Angie: Wonderful, so, I think that really you know, without… I’m sure we could both talk about this topic for hours and hours but, because we do it all day every day.
Angie: Indeed! And so, as far as an E2 visa, Peter and Gust Launch are very important for my clients because, the first step is going to be to get ownership in some sort of U.S. company. So, especially for those launching either by themselves or maybe with another partner, something like that, this is a really key piece.
So with that… I’m not sure, I don’t think I’ve seen any questions so far in the chat. However, if anybody has any questions this would be a really good time to ask. Otherwise, I really encourage you to reach out either to Peter or myself.
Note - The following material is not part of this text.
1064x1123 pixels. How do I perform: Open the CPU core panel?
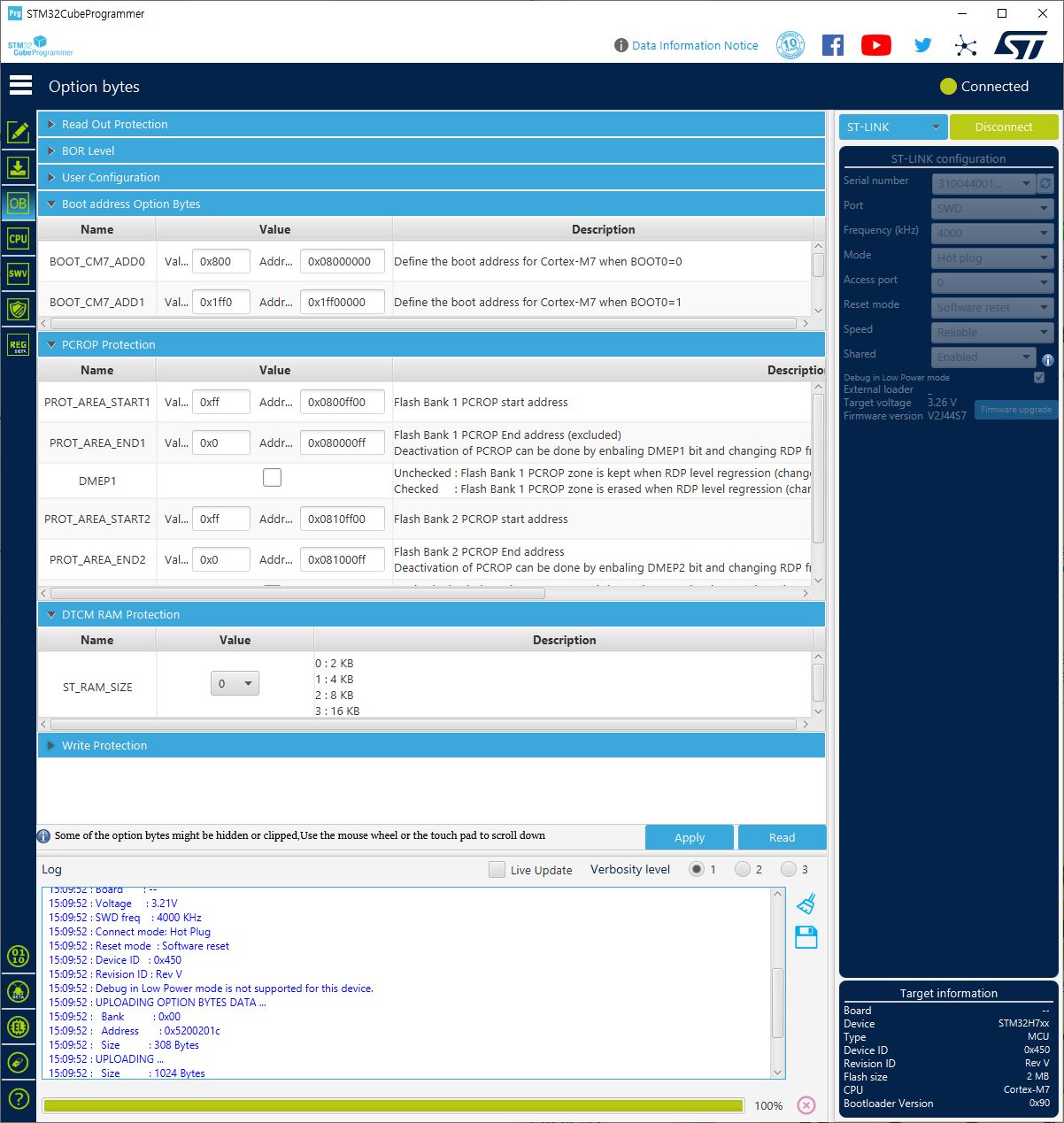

Peter what’s the best contact for you or the website or or … How would someone contact you or your crew if they have questions?
Peter: Sure, if you go to gust.com you will find a little chat bubble where you can talk to us. And as I said we respond pretty quick. We’re happy to answer any and all questions about starting company and point you in the right direction.
Angie: Fantastic. And for me, you can reach out anytime, you can either go to the website RupertLawGroup.com and fill out the form there and you can reach me on WhatsApp at obviously, country code +1 323 434 4385.
Oh, Peter real quick, do you handle DBA’s?
Peter: Yeah, interesting one. So, DBA’s are super interesting. They’re basically doing business as name, often you’ll see if a company goes through a name change but doesn’t want to go through the process of changing their actual name, they may file what’s called a DBA to allow them to operate publicly as a different name.
We do not directly facilitate filing DBA’s, only because often you actually have to file at a state, city and county level – they’re really strange – and we find that in the majority of instances a DBA isn’t necessary. So, if you’re looking into that, make sure you know why you’re doing it and you have a really good reason because otherwise it’s just gonna cost you a lot of money and administrative burden.
Angie: I think that´s for and obviously if it’s by the county you and I, there’s no way we would know the answer for all counties. But, I do believe you’re right about that. There’s… a lot of them…it´s kind of just like… it’s like a nickname that is kind of for funsies. Like, call yourself what you want but, you’re still going to be filing your taxes and all of those things as you’re kind of legal name.
Angie: Yeah, in some instances it may make sense; but, in some maybe not. But anyway, I think…Peter unless you have any parting words… We gave our contact info out, any other last thoughts?
Peter: No, I think that’s it for me.
Angie: Fantastic, thanks everybody for joining us and thanks so much Peter for coming along. You gave a lot of really good info and we’re thrilled to have you
Peter: Yeah, absolutely. Thanks so much for having me along.
Angie: Thanks everybody. Have a great day.